To Raphael Meldola   2 February 1882

Down, | Beckenham, Kent. | (Railway Station | Orpington. S.E.R.)

Feb. 2d 1882

Dear Mr. Meldola

I am very sorry that I can add nothing to my very brief notice, without reading again Weismann’s work & getting up the whole subject by reading my own & other books, & for so much labour I have not strength.1 I have now been working at other subjects for some years, & when a man grows as old as I am, it is a great wrench to his brain to go back to old & half-forgotten subjects. You would not readily believe how often I am asked questions of all kinds, & quite lately I have had to give up much time to do a work, not at all concerning myself, but which I did not like to refuse.2 I must, however, somewhere draw the line, or my life will be a misery to me.—

I have read your Preface & it seems to me excellent.3 I am sorry in many ways, including the honour of England as a scientific country, that your Translation has as yet sold badly.— Does the Publisher or do you lose by it? If the Publisher,, though I shall be sorry for him, yet it is in the way of business; but if you yourself lose by it, I earnestly beg you to allow me to subscribe a trifle, viz ten guineas, towards the expense of this work, which you have undertaken on public grounds.—4

Pray believe me | yours very faithfully | Ch. Darwin

Footnotes

See letter from Raphael Meldola, 31 January 1882. In 1880, CD had written a short prefatory notice for Meldola’s translation of August Weismann’s Studien zur Descendenz-Theorie (Weismann 1875–6); the translation was published in three parts between 1880 and 1882 (Weismann 1880–2). CD’s copy of the work is in the Darwin Library–Down.

__Problem set__:
1) Answer from the letter to Raphael Meldola:
(a) How much money does the writer offer to subscribe toward the translation?
(b) Which railway station appears in the address?
(c) According to the footnote, in what year did CD write the prefatory notice for the translation?
2) Carry the letter to Raphael Meldola forward from the point where its text stops.
The listing after this point is separate material with no connection to the letter to Raphael Meldola.

__Supplied information__:

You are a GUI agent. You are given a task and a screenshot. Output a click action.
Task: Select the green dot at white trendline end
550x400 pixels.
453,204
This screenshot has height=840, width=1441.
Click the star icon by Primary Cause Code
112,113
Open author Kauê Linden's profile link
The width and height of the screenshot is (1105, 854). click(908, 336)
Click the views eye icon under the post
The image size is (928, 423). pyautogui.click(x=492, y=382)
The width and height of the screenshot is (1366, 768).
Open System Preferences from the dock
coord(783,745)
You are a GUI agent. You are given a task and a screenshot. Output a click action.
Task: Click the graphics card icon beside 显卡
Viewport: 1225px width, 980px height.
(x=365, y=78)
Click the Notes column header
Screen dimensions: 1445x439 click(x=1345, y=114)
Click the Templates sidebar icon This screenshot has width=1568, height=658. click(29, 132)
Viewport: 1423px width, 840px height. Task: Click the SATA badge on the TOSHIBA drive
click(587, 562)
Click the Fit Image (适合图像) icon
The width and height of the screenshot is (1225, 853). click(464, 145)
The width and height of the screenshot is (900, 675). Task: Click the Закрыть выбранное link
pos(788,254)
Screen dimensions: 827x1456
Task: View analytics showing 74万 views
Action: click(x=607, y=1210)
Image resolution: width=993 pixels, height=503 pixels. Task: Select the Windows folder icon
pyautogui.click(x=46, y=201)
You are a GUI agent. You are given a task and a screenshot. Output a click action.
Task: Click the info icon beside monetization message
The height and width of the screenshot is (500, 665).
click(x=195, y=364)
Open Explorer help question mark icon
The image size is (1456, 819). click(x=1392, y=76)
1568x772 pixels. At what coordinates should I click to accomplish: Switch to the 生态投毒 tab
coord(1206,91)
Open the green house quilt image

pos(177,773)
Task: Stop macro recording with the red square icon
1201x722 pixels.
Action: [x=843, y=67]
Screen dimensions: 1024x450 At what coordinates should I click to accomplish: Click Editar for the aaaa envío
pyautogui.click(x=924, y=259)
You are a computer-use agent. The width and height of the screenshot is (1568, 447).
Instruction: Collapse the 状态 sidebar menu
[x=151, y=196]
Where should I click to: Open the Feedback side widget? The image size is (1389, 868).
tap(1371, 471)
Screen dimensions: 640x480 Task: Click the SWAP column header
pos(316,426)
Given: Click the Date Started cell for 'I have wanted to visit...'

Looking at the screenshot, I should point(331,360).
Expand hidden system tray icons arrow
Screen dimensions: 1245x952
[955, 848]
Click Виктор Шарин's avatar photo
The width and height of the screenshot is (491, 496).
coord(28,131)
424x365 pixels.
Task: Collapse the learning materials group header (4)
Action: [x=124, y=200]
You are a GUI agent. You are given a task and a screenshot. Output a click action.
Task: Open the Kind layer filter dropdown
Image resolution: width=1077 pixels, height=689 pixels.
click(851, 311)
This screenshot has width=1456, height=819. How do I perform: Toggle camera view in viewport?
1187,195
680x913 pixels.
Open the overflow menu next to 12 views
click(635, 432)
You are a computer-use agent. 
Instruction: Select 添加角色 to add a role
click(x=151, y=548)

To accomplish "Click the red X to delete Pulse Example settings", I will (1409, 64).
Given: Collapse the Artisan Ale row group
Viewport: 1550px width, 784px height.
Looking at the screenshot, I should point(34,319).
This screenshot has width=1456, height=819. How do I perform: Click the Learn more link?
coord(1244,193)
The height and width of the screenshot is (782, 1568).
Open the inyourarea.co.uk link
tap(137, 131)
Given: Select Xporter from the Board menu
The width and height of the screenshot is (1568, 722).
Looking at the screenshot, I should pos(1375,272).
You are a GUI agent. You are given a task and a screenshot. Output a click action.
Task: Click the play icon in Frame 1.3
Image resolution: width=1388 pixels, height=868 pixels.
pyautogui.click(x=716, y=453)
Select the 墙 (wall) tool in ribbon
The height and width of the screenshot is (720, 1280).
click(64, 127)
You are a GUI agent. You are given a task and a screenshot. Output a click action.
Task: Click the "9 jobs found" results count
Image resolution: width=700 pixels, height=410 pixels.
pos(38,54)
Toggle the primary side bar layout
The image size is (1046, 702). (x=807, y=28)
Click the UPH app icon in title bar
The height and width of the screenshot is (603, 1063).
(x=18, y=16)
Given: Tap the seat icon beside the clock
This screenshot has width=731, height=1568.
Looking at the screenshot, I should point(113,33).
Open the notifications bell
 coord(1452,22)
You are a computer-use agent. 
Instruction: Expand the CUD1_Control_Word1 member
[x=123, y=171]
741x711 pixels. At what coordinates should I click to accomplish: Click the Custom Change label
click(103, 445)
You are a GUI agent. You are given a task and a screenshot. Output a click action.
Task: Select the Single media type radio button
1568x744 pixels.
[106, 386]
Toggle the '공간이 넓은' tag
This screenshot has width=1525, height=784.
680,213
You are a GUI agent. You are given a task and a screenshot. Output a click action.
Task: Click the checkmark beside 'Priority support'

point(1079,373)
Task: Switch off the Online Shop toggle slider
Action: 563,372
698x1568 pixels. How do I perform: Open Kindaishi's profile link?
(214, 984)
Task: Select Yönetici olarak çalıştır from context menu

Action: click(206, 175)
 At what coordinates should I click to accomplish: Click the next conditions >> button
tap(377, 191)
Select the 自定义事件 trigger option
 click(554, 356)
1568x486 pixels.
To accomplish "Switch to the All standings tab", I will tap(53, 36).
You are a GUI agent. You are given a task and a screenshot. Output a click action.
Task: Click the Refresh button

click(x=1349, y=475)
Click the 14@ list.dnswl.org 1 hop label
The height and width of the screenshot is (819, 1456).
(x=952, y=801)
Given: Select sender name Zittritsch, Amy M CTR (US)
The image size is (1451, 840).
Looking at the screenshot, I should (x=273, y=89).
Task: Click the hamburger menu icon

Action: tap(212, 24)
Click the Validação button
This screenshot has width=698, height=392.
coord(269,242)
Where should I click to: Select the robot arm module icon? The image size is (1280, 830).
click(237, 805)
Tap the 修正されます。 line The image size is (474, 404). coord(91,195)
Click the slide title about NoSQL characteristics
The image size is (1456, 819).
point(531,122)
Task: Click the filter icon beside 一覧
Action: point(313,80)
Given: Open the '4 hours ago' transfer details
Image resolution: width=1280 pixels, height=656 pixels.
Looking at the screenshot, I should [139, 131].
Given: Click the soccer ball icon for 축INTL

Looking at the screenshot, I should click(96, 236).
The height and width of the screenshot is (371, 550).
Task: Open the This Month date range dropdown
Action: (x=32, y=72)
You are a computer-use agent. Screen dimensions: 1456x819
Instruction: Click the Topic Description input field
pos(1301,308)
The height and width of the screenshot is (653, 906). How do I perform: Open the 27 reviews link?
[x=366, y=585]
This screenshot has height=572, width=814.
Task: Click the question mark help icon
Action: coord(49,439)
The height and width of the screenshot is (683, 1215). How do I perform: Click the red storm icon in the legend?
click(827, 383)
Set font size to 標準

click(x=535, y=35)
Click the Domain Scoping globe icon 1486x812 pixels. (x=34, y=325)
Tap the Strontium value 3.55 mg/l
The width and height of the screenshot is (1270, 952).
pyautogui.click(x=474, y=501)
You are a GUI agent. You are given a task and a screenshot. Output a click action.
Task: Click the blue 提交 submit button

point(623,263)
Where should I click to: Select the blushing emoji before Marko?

__Results of the exercise__:
1)
(a) Ten guineas
(b) Orpington (S.E.R.)
(c) 1880

2)
The ‘work’ may refer to some writing CD mentioned in the letter to G. J. Romanes, 28 January 1882.
Meldola’s preface (Weismann 1880–2, pp. vii–xiv) was dated November 1881.
Weismann 1880–2 was paid for by subscription (see Correspondence vol. 27, letter from Raphael Meldola, 6 February 1879). CD’s Classed account book (Down House MS) records a payment of £1 10s. on 7 May 1880 to ‘Sampson Low for Weisman’; no further payments are recorded. CD evidently did not know whether the publisher, Sampson Low, Marston, Searle, & Rivington, had arranged with Meldola to publish at their expense or on commission. In the latter case, Meldola could have lost money if sales were poor.

Bibliography

Correspondence: The correspondence of Charles Darwin. Edited by Frederick Burkhardt et al. 29 vols to date. Cambridge: Cambridge University Press. 1985–.

Weismann, August. 1875–6. Studien zur Descendenz-Theorie. 2 vols. I. Ueber den Saison-Dimorphismus der Schmetterlinge; II. Ueber die letzten Ursachen der Transmutationen. 1. Die Entstehung der Zeichnung bei den Schmetterlings-Raupen, 2. Ueber den phyletischen Parallelismus bei metamorphischen Arten, 3. Ueber die Umwandlung des mexikanischen Axolotl in ein Amblystoma, 4. Ueber die mechanische Auffassung der Natur. Leipzig: Wilhelm Engelmann.

Weismann, August. 1880–2. Studies in the theory of descent. Translated by Raphael Meldola. 3 parts. Part I (1880): On the seasonal dimorphism of butterflies. Part II (1881): The origin of the markings of caterpillars. On phyletic parallelism in metamorphic species. Part III (1882): The transformation of the Mexican axolotl into amblystoma. On the mechanical conception of nature. London: Sampson Low, Marston, Searle, & Rivington.

Summary

Regrets he can add no more to his preface for Weismann’s Studies. Offers donation to aid with publishing expenses.

Thinks RM’s preface is excellent.

Letter details

Letter no.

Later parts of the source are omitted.